For real-world video classification use cases it is imperative to capture the spatiotemporal features. In such cases, the interwoven patterns in an optical flow are expected to hold higher significance. By contrast, most of the implementations involve learning individual image representations disjunctive with the previous frames in the video. In an attempt at exploring more appropriate methods, this case study revolves around video classification that sends an alert in the instance of any violence detected. PyTorch*1, trained on an Intel® Xeon® Scalable processor, is used as the Deep Learning framework for better and faster training and inferencing.
In typical contemporary scenarios we frequently observe sudden outbursts of physical altercations such as road rage or a prison upheaval. However, to address such scenarios, high tech industries have deployed closed-circuit television (CCTV) cameras that provide extensive virtual coverage of public places. In the case of any untoward incidents, it is common to analyze the footage made available through video surveillance and start an investigation. An intervention by security officials as the violence is taking place could prevent loss of precious lives and minimize destruction of public property. One obvious approach to implementing this solution is to position human forces for continuous manual monitoring of CCTV cameras. This can be burdensome and erroneous at the same time due to the tedious nature of the job along with human limitations. A more effective method could be automatic detection of violence in CCTV footage triggering alerts to security officials, thus reducing the risk for manual errors. More appealing to the defense and security industries, this solution can also be of relevance to authorities associated with handling public properties.

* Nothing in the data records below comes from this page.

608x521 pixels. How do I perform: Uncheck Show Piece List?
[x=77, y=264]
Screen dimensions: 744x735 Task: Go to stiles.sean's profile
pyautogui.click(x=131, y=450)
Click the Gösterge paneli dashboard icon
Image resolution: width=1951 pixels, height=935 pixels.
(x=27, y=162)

In this experiment, we implemented the proposed solution using 3D convolutional neural networks (CNN) with ResNet-342 as the base topology. The experiments were performed using transfer learning on pretrained 3D residual networks (ResNet) initialized with weights of the Kinetics* human action video dataset.
The dataset for training was taken from Google’s atomic visual action (AVA) dataset. This is a binary classification between fighting and non-fighting class (explained further in the Dataset Preparation section). Each class contains an approximately equal number of instances. The videos for the non-fighting class comprises instances from the eat, sleep, and drive class made available with the AVA dataset3.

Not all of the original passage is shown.